*** Opening of Records shown ***
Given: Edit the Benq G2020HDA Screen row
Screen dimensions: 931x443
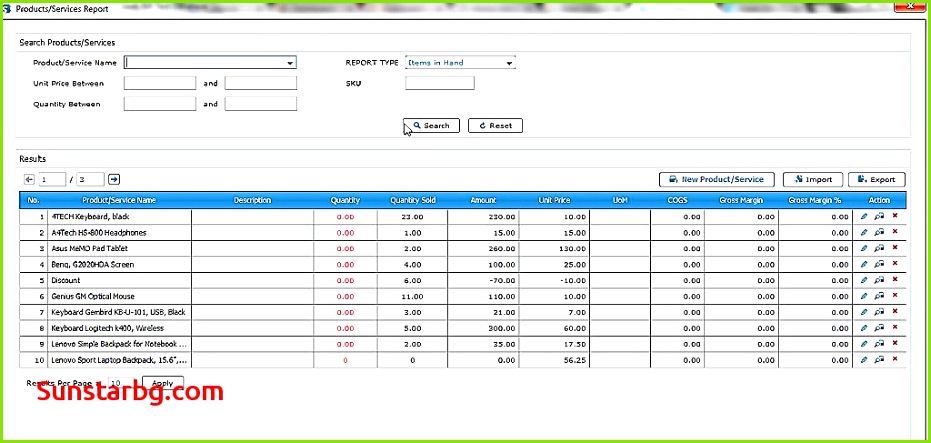Looking at the screenshot, I should click(x=864, y=264).
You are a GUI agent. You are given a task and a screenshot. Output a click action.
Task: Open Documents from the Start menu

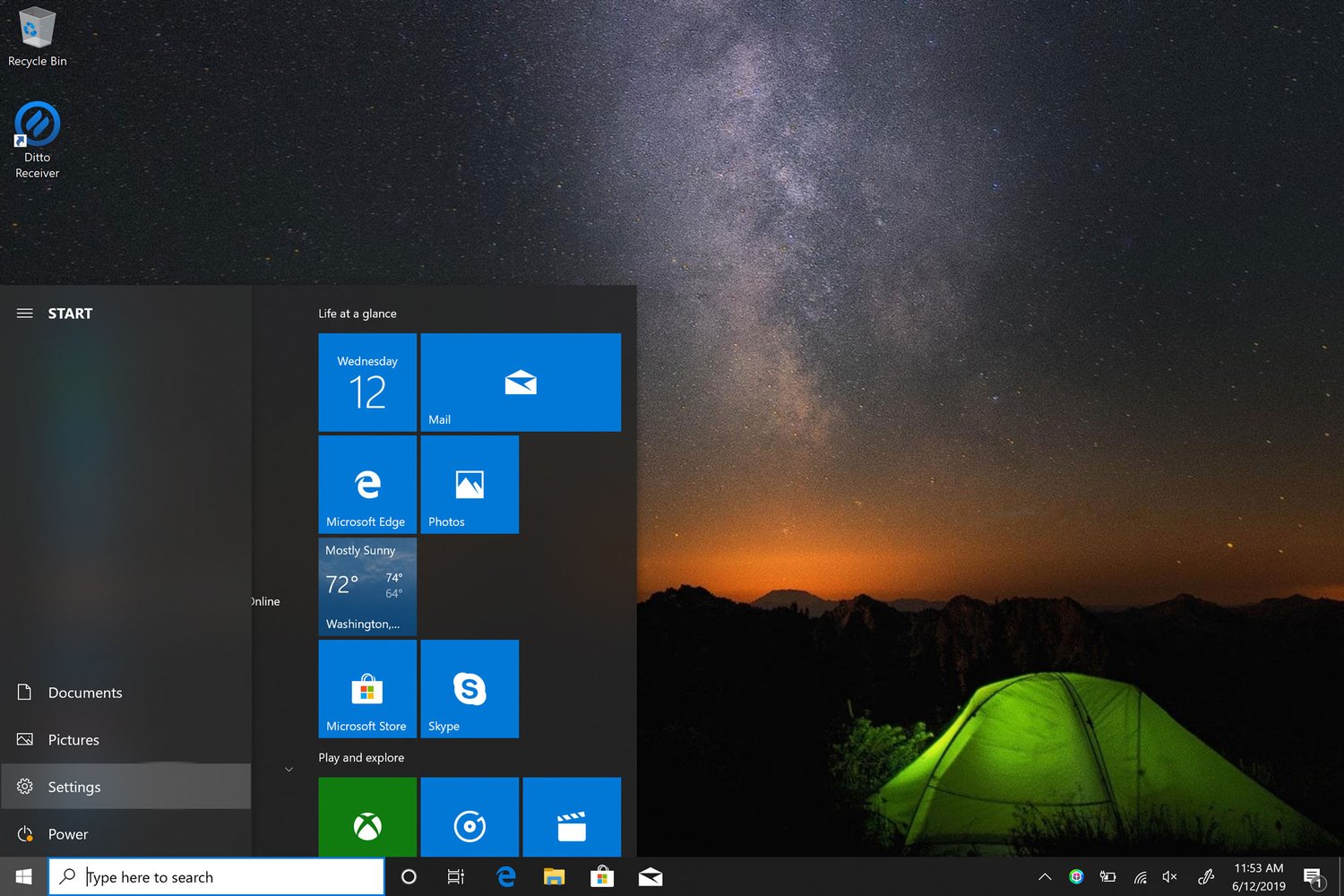pos(85,692)
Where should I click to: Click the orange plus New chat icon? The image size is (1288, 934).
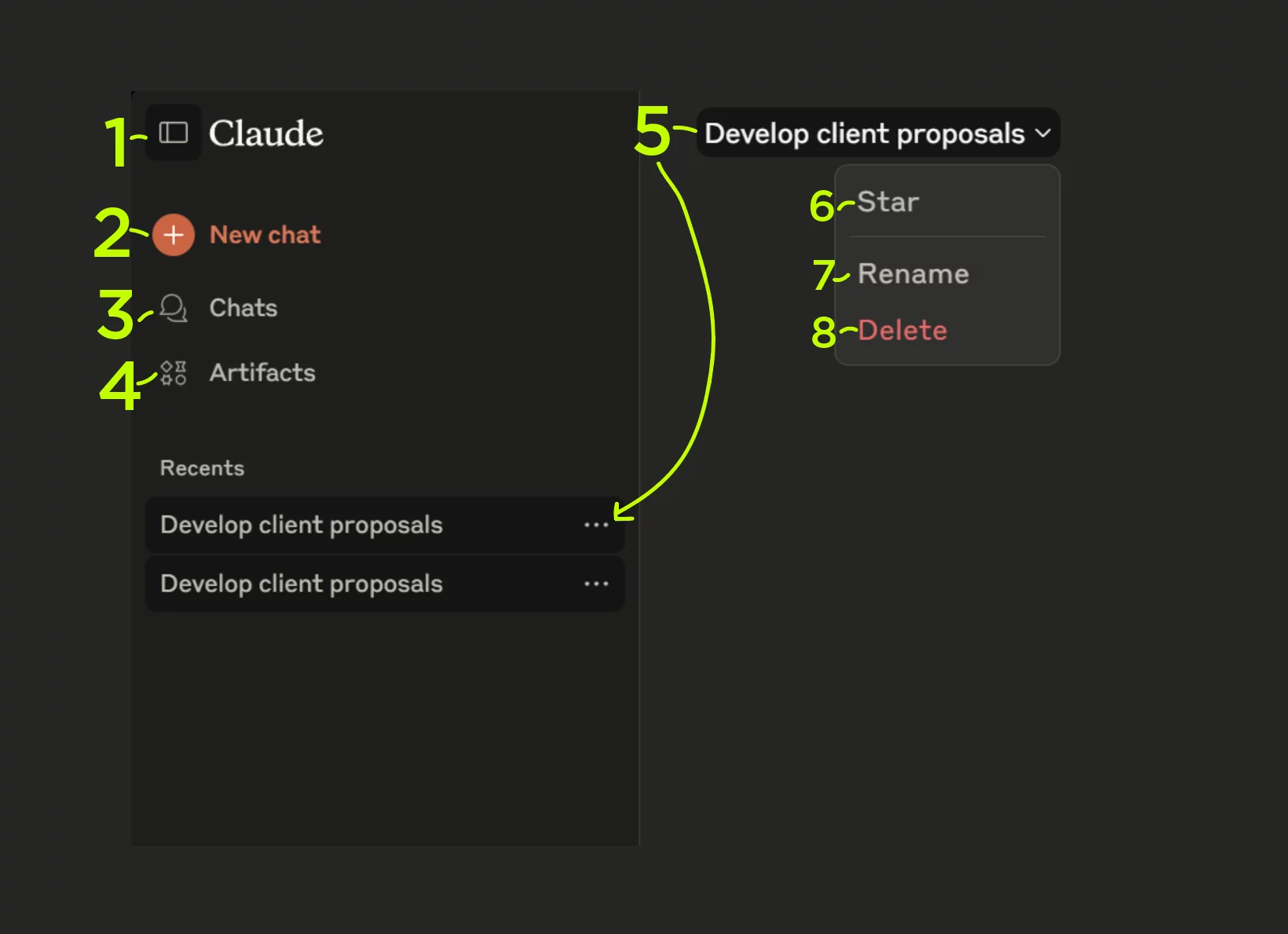pos(174,235)
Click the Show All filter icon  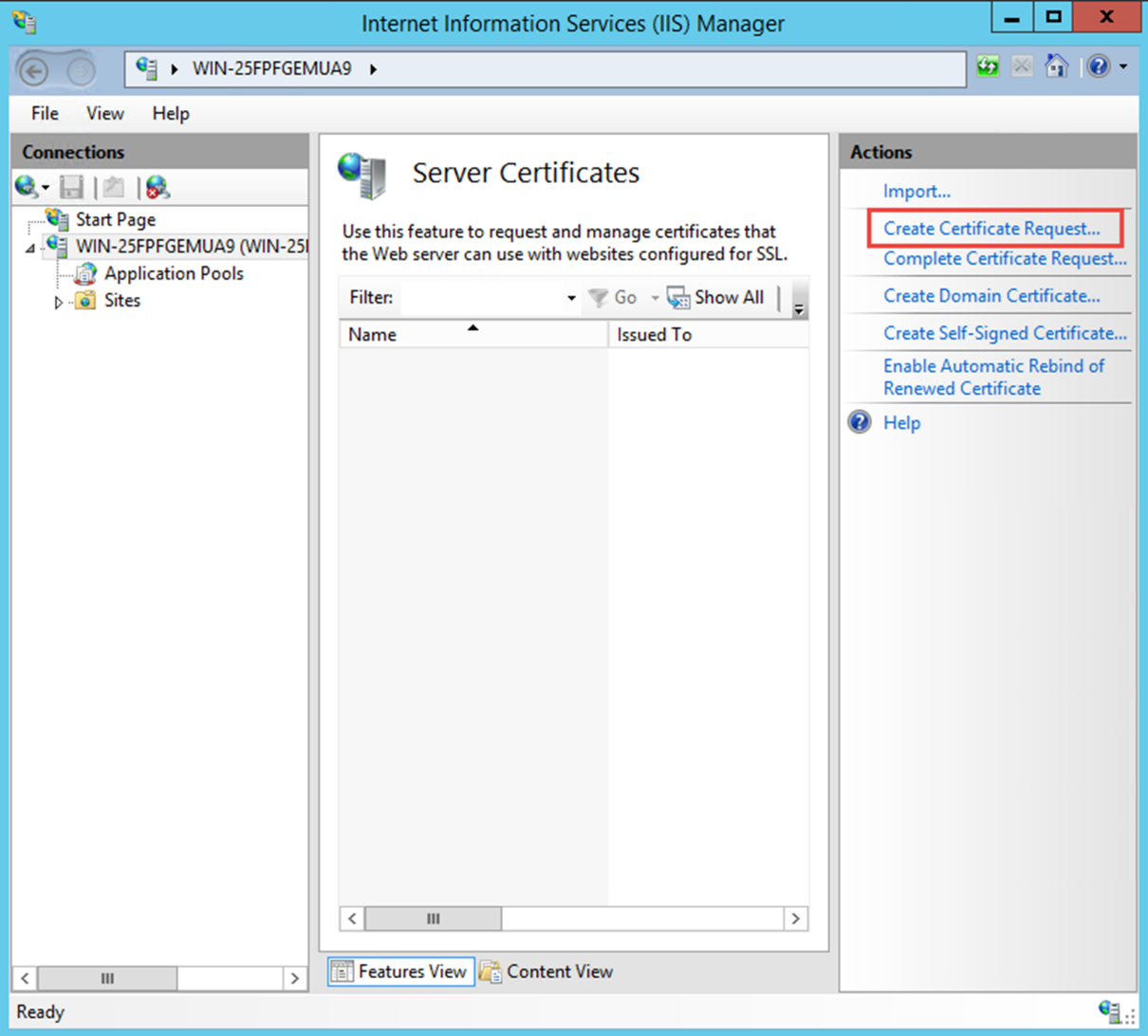[x=678, y=298]
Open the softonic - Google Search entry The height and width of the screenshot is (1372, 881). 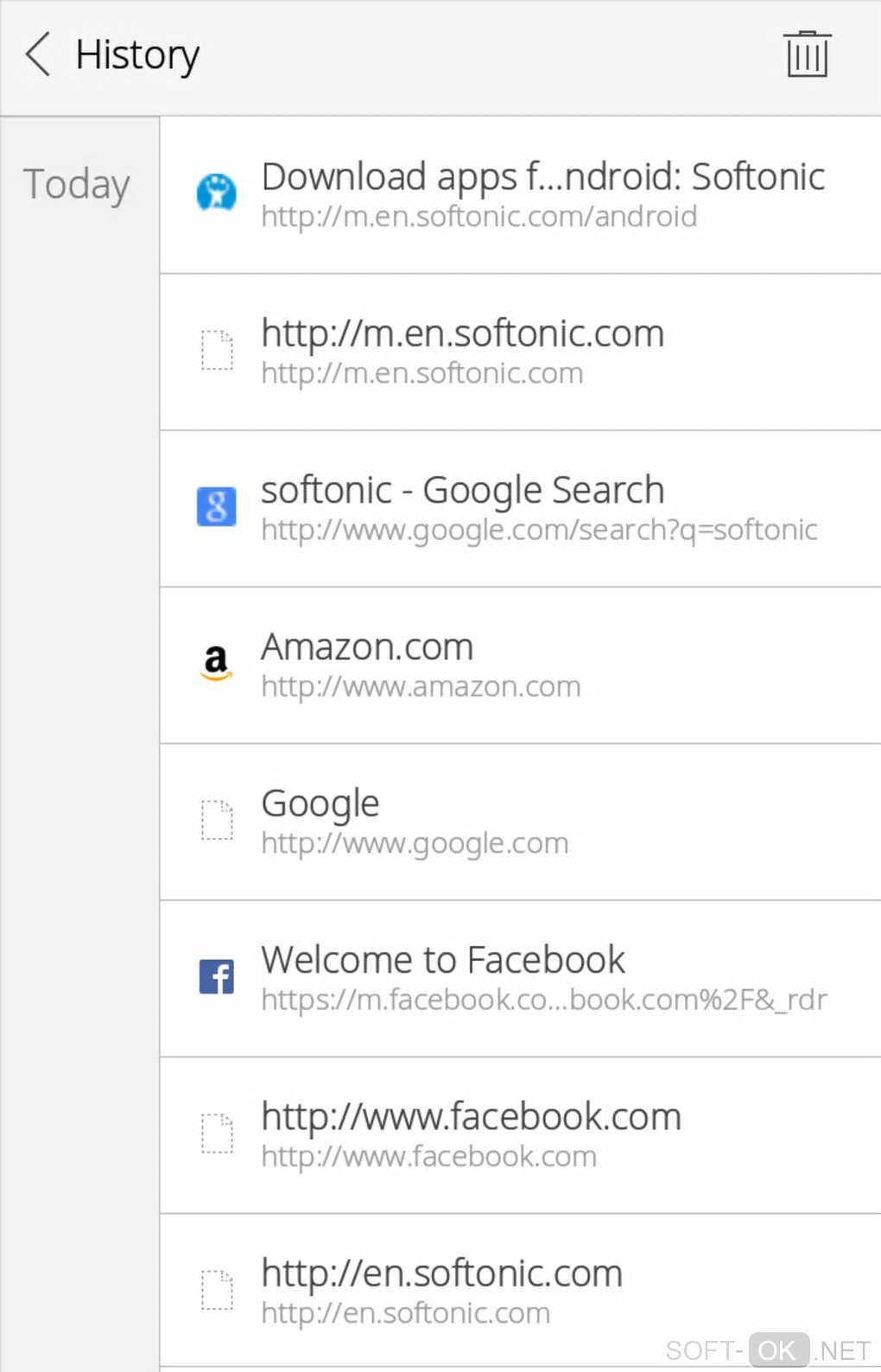coord(462,490)
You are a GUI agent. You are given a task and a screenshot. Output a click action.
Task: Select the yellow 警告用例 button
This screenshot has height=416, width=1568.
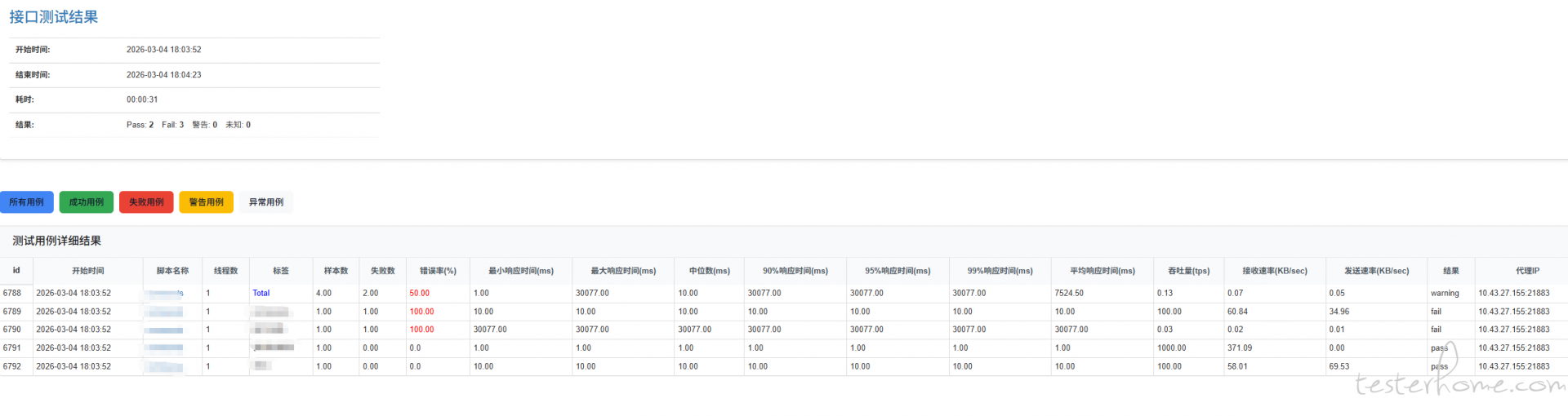click(x=207, y=202)
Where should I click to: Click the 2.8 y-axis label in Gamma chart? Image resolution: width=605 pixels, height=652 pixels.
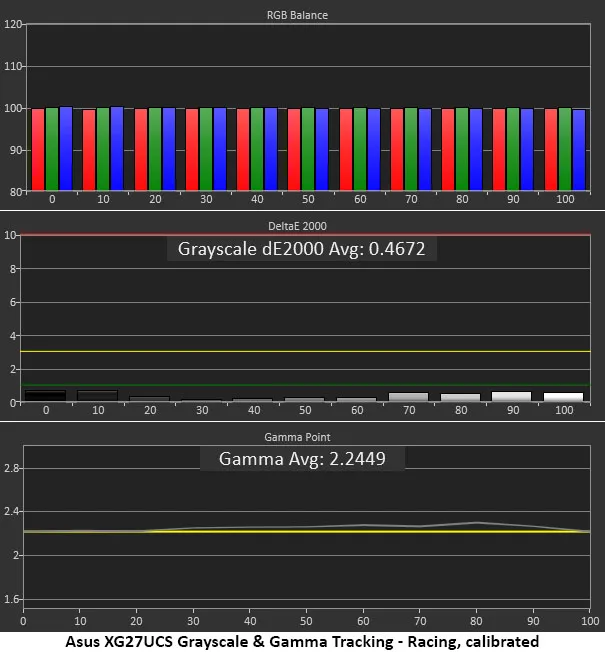pyautogui.click(x=11, y=468)
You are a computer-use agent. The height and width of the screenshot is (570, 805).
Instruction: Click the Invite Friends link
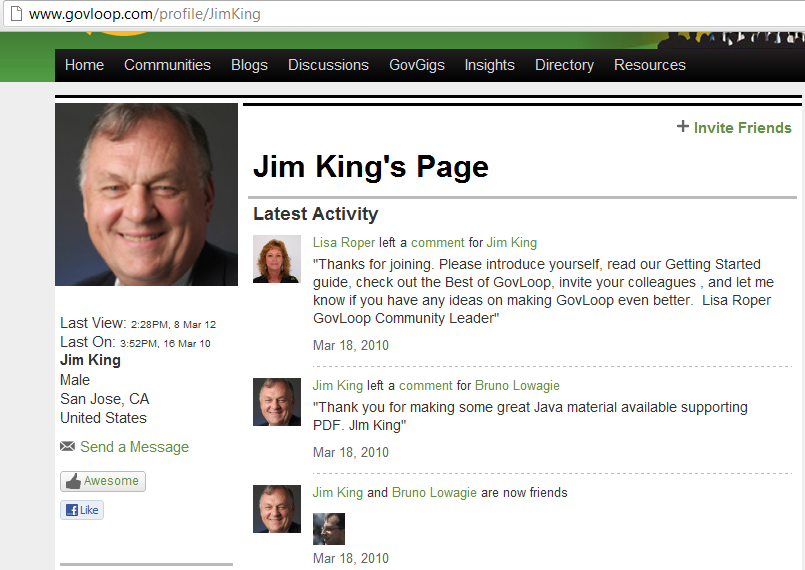point(742,128)
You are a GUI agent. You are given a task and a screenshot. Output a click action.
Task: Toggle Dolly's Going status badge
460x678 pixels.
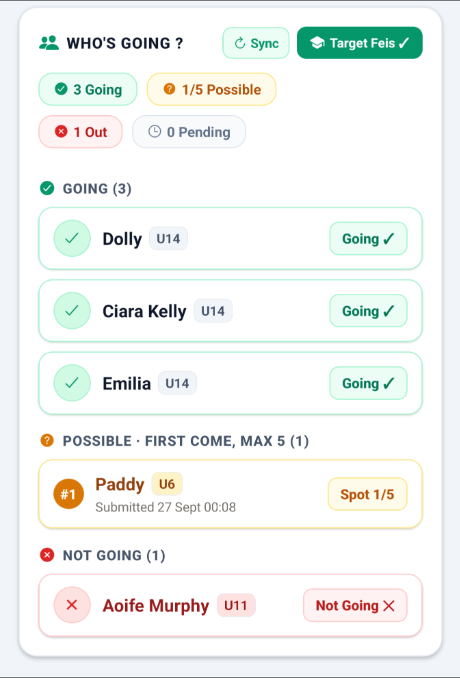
*** Close of Records shown ***
| What is needed |
The answer must be an exact copy of the lines from the one containing "This screenshot has height=416, width=1568." through the last line of the records, and nothing else. Pictures do not belong in it.

| Answer box |
This screenshot has height=416, width=1568.
click(x=207, y=202)
Where should I click to: Click the 2.8 y-axis label in Gamma chart? Image resolution: width=605 pixels, height=652 pixels.
pyautogui.click(x=11, y=468)
You are a computer-use agent. The height and width of the screenshot is (570, 805).
Instruction: Click the Invite Friends link
point(742,128)
You are a GUI agent. You are given a task and a screenshot. Output a click action.
Task: Toggle Dolly's Going status badge
460x678 pixels.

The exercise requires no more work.